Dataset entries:
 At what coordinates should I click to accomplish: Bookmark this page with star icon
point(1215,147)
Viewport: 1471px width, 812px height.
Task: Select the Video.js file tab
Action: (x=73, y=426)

Your task:
Return the records exactly, character for character.

Written solution:
 At what coordinates should I click to accomplish: Bookmark this page with star icon
point(1215,147)
Viewport: 1471px width, 812px height.
Task: Select the Video.js file tab
Action: (x=73, y=426)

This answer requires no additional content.